Q: Is Data Analytics and sample db available for downloading on [the] Microsoft site?
A: I’m not sure specifically which samples you’re requesting with regard to “data analytics”, but.. here’s what I used in my demonstrations:
- AdventureWorksDW2014 – which I renamed as AdventureWorksDW to simplify my demos and make it easier (sort of) to re-use my scripts as versions change. You can download different versions at http://msftdbprodsamples.codeplex.com. The specific version doesn’t really matter because they all contain the vTargetMail view which I used throughout many of the demonstrations.
- I also used RStudio which is available for download from https://www.rstudio.com/products/rstudio/download2/ as a free tool. You can use any integrated development for R instead – such as R Tools for Visual Studio.
- I created an R Script that you can download here.
- For the data mining in Analysis Services, I had created a project based on the vTargetMail view and built out the project manually, but you can find a similar example in the sample database “Adventure Works Multidimensional Model SQL 2014 Full Database Backups.zip” which you can download here from Codeplex.
- I output the data from the vTargetMail view as a CSV file and then used Azure Machine Learning Studio online to explore the data visualization capabilities there as part of a logistic regression demo (not shown) to compare the results of machine learning to Analysis Services data mining among others.
Q: How should be a DBA prepared for R support in SQL2016? What all should they know?
- Reduce the memory for SQL Server – you need to leave more memory on the server for R than you usually would because R is a memory hog. You’ll need to experiment with this to find the right balance.

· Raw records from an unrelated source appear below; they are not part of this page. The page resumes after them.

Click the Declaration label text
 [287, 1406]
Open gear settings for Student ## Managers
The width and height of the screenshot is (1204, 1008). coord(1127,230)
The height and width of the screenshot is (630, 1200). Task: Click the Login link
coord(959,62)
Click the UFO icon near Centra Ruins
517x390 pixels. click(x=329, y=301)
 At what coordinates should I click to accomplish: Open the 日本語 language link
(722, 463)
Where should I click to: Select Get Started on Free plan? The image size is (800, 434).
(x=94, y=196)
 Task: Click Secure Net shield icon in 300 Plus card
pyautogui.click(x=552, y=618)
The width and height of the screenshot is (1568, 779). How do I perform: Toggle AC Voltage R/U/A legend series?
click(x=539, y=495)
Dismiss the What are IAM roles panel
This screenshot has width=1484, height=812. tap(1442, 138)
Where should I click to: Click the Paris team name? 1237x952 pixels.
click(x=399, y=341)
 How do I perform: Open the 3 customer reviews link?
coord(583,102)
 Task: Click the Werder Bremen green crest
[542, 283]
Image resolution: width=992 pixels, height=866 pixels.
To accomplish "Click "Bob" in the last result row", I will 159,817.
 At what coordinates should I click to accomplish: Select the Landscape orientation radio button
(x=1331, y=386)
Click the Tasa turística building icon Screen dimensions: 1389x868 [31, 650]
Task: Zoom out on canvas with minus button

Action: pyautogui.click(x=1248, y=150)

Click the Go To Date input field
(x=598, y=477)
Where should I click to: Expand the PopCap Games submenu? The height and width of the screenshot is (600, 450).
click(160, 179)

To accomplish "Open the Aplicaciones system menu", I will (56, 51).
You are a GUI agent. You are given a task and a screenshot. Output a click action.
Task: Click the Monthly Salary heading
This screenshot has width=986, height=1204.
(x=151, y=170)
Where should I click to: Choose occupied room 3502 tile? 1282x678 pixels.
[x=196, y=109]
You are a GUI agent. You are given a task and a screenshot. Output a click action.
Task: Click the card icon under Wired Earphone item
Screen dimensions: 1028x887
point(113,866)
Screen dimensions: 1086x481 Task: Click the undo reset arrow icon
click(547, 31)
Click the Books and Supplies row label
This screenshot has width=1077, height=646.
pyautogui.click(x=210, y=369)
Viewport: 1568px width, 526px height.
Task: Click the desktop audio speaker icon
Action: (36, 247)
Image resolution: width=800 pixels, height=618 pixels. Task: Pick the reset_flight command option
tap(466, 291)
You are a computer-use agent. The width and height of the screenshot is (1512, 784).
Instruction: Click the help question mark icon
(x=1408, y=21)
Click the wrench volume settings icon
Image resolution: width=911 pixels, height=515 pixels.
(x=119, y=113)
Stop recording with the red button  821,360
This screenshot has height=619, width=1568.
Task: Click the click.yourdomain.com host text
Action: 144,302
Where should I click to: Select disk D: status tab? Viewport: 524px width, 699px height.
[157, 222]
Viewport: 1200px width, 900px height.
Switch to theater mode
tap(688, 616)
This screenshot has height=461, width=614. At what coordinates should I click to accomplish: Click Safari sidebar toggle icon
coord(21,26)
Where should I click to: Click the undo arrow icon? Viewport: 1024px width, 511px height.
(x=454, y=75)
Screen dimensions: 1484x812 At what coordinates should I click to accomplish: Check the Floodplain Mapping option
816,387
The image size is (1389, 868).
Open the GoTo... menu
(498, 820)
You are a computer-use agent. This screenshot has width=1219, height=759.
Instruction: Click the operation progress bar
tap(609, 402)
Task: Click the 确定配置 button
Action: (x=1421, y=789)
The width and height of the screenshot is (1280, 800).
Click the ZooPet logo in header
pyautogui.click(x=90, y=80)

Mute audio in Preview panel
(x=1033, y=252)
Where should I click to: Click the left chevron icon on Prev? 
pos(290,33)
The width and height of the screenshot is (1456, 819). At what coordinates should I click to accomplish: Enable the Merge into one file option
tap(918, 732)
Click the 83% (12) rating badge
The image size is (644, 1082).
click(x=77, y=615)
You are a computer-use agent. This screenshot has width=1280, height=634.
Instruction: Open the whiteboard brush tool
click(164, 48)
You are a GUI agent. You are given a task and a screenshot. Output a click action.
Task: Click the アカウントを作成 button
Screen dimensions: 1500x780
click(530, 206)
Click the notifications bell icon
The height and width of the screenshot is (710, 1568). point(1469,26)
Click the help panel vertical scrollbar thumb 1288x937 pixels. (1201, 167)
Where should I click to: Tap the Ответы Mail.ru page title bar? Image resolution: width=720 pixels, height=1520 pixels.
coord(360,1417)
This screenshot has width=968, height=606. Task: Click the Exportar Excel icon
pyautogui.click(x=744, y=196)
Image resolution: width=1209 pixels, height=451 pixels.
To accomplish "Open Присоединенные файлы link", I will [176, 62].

- Troubleshooting performance is challenging. Do analysis in R Studio (or IDE of choice) before moving code to SQL Server.
- Be aware that a lot of Windows users get created on the server in order for R to run – don’t worry about it.
Q: How is data analytics on SAS different from R support for SQL2016?
A: I’ve not used SAS (although I did go to their campus to teach MDX to their engineers once upon a time… beautiful campus!), so I can’t say with any specificity. SAS also has multiple products so it would be difficult to describe differences. In general – and please understand there may be something new in SAS that I don’t know about – I think the difference is that R in SQL 2016 allows you to run functions on data inside the database, thereby leveraging database resources and also server resources for parallelization. I’d love to get input from readers to expand on this topic.
Q: Recommend any good books/blogs/courses to get into data analytics? I’m a DBA wanting to see if data science is for me. Thanks!
A: There are so many options these days that it’s difficult to narrow down, but a good blog that I would start with is Buck Woody’s Backyard Data Science https://buckwoody.wordpress.com. I particularly like the book Charles Wheelan’s Naked Statistics for some great explanations of statistical concepts. For courses, you can find a lot of free content at Coursera and EdX. Many of these are meaty courses – not fluffy, but you can poke around a bit to see what they cover and see if anything sparks your interest. Because the courses are free, you don’t have to stay committed if you find that it isnt’ for you. And Microsoft recently announced the Microsoft Professional Degree in Data Science. You can sign up here to be notified when the program opens.
Q: Data mining has only been available in SSAS multidimensional cubes, and not Tabular models – not sure if I missed it, but will data mining become available in Tabular model?
A: I doubt that it would ever be, but I have no insight into the future on this point. There’s no benefit in particular to bundle data mining with Tabular when it’s already available on the same installation media. The end result is that you wind up with two instances of SSAS on a server (if you were to install both on the same server), but I can’t see that as a huge problem. If it were, then a distributed deployment would be the next option.